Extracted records
----------------------------------------

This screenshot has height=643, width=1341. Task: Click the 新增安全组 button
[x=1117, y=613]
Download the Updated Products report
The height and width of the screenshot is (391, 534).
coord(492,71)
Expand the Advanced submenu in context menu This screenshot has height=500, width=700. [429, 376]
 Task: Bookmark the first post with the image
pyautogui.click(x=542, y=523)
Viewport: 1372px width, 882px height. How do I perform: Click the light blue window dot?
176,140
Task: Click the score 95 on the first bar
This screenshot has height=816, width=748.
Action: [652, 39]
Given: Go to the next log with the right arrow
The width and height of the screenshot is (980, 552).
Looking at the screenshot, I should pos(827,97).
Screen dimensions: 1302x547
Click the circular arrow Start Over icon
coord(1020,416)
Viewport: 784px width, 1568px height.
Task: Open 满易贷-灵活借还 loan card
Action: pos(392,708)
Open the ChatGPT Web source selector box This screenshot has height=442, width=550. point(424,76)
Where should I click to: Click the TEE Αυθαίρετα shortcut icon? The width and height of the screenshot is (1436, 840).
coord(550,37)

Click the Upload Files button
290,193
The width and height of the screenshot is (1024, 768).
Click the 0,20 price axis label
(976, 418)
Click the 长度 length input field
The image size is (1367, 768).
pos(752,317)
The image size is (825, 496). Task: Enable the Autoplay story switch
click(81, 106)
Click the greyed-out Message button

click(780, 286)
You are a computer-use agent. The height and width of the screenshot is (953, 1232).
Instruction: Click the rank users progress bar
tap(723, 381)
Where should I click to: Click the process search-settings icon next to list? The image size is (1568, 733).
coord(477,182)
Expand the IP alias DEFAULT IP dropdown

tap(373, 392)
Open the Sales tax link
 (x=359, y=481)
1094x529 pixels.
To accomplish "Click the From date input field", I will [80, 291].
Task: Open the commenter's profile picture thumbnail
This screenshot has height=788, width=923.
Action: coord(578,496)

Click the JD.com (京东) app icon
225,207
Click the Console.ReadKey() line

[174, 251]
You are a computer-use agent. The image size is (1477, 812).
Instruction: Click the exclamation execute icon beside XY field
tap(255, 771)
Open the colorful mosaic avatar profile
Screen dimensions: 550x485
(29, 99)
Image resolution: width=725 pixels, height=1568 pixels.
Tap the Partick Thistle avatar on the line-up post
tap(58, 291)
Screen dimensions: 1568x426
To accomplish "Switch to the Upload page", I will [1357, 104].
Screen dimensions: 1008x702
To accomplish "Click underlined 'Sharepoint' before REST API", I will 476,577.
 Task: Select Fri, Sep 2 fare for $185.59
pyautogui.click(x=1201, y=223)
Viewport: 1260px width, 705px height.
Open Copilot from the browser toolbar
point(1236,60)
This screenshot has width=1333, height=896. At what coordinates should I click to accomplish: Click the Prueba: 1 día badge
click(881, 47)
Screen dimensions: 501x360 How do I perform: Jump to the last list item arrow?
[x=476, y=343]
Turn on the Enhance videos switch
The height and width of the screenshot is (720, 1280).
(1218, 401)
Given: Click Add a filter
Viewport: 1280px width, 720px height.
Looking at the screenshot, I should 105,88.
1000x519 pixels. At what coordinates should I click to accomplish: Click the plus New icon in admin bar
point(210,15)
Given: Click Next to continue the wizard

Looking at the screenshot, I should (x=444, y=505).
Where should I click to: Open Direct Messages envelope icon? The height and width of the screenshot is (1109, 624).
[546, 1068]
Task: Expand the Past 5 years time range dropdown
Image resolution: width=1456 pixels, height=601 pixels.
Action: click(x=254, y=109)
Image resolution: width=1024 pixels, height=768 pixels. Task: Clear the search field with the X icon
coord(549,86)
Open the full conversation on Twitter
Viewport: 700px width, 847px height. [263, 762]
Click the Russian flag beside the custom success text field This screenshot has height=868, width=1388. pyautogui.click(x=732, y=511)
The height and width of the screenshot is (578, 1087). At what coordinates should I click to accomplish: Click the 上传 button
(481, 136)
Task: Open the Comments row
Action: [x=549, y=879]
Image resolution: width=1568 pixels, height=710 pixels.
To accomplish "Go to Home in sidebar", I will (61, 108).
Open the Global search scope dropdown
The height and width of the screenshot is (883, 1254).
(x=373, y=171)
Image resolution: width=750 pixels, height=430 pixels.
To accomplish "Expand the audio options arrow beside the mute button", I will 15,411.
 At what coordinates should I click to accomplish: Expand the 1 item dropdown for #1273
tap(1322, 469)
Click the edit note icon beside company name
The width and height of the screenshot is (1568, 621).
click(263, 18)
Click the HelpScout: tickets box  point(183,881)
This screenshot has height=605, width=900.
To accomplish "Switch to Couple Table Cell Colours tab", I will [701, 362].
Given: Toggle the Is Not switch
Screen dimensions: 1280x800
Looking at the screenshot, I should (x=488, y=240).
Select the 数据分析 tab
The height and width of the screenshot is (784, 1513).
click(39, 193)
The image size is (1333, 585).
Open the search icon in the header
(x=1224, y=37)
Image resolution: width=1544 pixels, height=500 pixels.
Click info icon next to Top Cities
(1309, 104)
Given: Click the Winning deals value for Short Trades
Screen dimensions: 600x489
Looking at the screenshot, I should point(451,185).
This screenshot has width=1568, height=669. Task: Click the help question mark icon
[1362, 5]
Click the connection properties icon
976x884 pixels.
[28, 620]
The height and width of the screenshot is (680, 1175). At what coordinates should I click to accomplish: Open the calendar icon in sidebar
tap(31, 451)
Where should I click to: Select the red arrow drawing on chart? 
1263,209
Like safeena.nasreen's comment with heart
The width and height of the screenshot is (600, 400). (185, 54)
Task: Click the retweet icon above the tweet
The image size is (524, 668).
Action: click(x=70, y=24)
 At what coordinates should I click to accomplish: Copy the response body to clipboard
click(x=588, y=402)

----------------------------------------

### Problem details
Reproduce all data above, unchanged.

### Task answer
This screenshot has height=643, width=1341. Task: Click the 新增安全组 button
[x=1117, y=613]
Download the Updated Products report
The height and width of the screenshot is (391, 534).
coord(492,71)
Expand the Advanced submenu in context menu This screenshot has height=500, width=700. [429, 376]
 Task: Bookmark the first post with the image
pyautogui.click(x=542, y=523)
Viewport: 1372px width, 882px height. How do I perform: Click the light blue window dot?
176,140
Task: Click the score 95 on the first bar
This screenshot has height=816, width=748.
Action: [652, 39]
Given: Go to the next log with the right arrow
The width and height of the screenshot is (980, 552).
Looking at the screenshot, I should pos(827,97).
Screen dimensions: 1302x547
Click the circular arrow Start Over icon
coord(1020,416)
Viewport: 784px width, 1568px height.
Task: Open 满易贷-灵活借还 loan card
Action: pos(392,708)
Open the ChatGPT Web source selector box This screenshot has height=442, width=550. point(424,76)
Where should I click to: Click the TEE Αυθαίρετα shortcut icon? The width and height of the screenshot is (1436, 840).
coord(550,37)

Click the Upload Files button
290,193
The width and height of the screenshot is (1024, 768).
Click the 0,20 price axis label
(976, 418)
Click the 长度 length input field
The image size is (1367, 768).
pos(752,317)
The image size is (825, 496). Task: Enable the Autoplay story switch
click(81, 106)
Click the greyed-out Message button

click(780, 286)
You are a computer-use agent. The height and width of the screenshot is (953, 1232).
Instruction: Click the rank users progress bar
tap(723, 381)
Where should I click to: Click the process search-settings icon next to list? The image size is (1568, 733).
coord(477,182)
Expand the IP alias DEFAULT IP dropdown

tap(373, 392)
Open the Sales tax link
 (x=359, y=481)
1094x529 pixels.
To accomplish "Click the From date input field", I will [80, 291].
Task: Open the commenter's profile picture thumbnail
This screenshot has height=788, width=923.
Action: coord(578,496)

Click the JD.com (京东) app icon
225,207
Click the Console.ReadKey() line

[174, 251]
You are a computer-use agent. The image size is (1477, 812).
Instruction: Click the exclamation execute icon beside XY field
tap(255, 771)
Open the colorful mosaic avatar profile
Screen dimensions: 550x485
(29, 99)
Image resolution: width=725 pixels, height=1568 pixels.
Tap the Partick Thistle avatar on the line-up post
tap(58, 291)
Screen dimensions: 1568x426
To accomplish "Switch to the Upload page", I will [1357, 104].
Screen dimensions: 1008x702
To accomplish "Click underlined 'Sharepoint' before REST API", I will 476,577.
 Task: Select Fri, Sep 2 fare for $185.59
pyautogui.click(x=1201, y=223)
Viewport: 1260px width, 705px height.
Open Copilot from the browser toolbar
point(1236,60)
This screenshot has width=1333, height=896. At what coordinates should I click to accomplish: Click the Prueba: 1 día badge
click(881, 47)
Screen dimensions: 501x360 How do I perform: Jump to the last list item arrow?
[x=476, y=343]
Turn on the Enhance videos switch
The height and width of the screenshot is (720, 1280).
(1218, 401)
Given: Click Add a filter
Viewport: 1280px width, 720px height.
Looking at the screenshot, I should 105,88.
1000x519 pixels. At what coordinates should I click to accomplish: Click the plus New icon in admin bar
point(210,15)
Given: Click Next to continue the wizard

Looking at the screenshot, I should (x=444, y=505).
Where should I click to: Open Direct Messages envelope icon? The height and width of the screenshot is (1109, 624).
[546, 1068]
Task: Expand the Past 5 years time range dropdown
Image resolution: width=1456 pixels, height=601 pixels.
Action: click(x=254, y=109)
Image resolution: width=1024 pixels, height=768 pixels. Task: Clear the search field with the X icon
coord(549,86)
Open the full conversation on Twitter
Viewport: 700px width, 847px height. [263, 762]
Click the Russian flag beside the custom success text field This screenshot has height=868, width=1388. pyautogui.click(x=732, y=511)
The height and width of the screenshot is (578, 1087). At what coordinates should I click to accomplish: Click the 上传 button
(481, 136)
Task: Open the Comments row
Action: [x=549, y=879]
Image resolution: width=1568 pixels, height=710 pixels.
To accomplish "Go to Home in sidebar", I will (61, 108).
Open the Global search scope dropdown
The height and width of the screenshot is (883, 1254).
(x=373, y=171)
Image resolution: width=750 pixels, height=430 pixels.
To accomplish "Expand the audio options arrow beside the mute button", I will 15,411.
 At what coordinates should I click to accomplish: Expand the 1 item dropdown for #1273
tap(1322, 469)
Click the edit note icon beside company name
The width and height of the screenshot is (1568, 621).
click(263, 18)
Click the HelpScout: tickets box  point(183,881)
This screenshot has height=605, width=900.
To accomplish "Switch to Couple Table Cell Colours tab", I will [701, 362].
Given: Toggle the Is Not switch
Screen dimensions: 1280x800
Looking at the screenshot, I should (x=488, y=240).
Select the 数据分析 tab
The height and width of the screenshot is (784, 1513).
click(39, 193)
The image size is (1333, 585).
Open the search icon in the header
(x=1224, y=37)
Image resolution: width=1544 pixels, height=500 pixels.
Click info icon next to Top Cities
(1309, 104)
Given: Click the Winning deals value for Short Trades
Screen dimensions: 600x489
Looking at the screenshot, I should point(451,185).
This screenshot has width=1568, height=669. Task: Click the help question mark icon
[1362, 5]
Click the connection properties icon
976x884 pixels.
[28, 620]
The height and width of the screenshot is (680, 1175). At what coordinates should I click to accomplish: Open the calendar icon in sidebar
tap(31, 451)
Where should I click to: Select the red arrow drawing on chart? 
1263,209
Like safeena.nasreen's comment with heart
The width and height of the screenshot is (600, 400). (185, 54)
Task: Click the retweet icon above the tweet
The image size is (524, 668).
Action: click(x=70, y=24)
 At what coordinates should I click to accomplish: Copy the response body to clipboard
click(x=588, y=402)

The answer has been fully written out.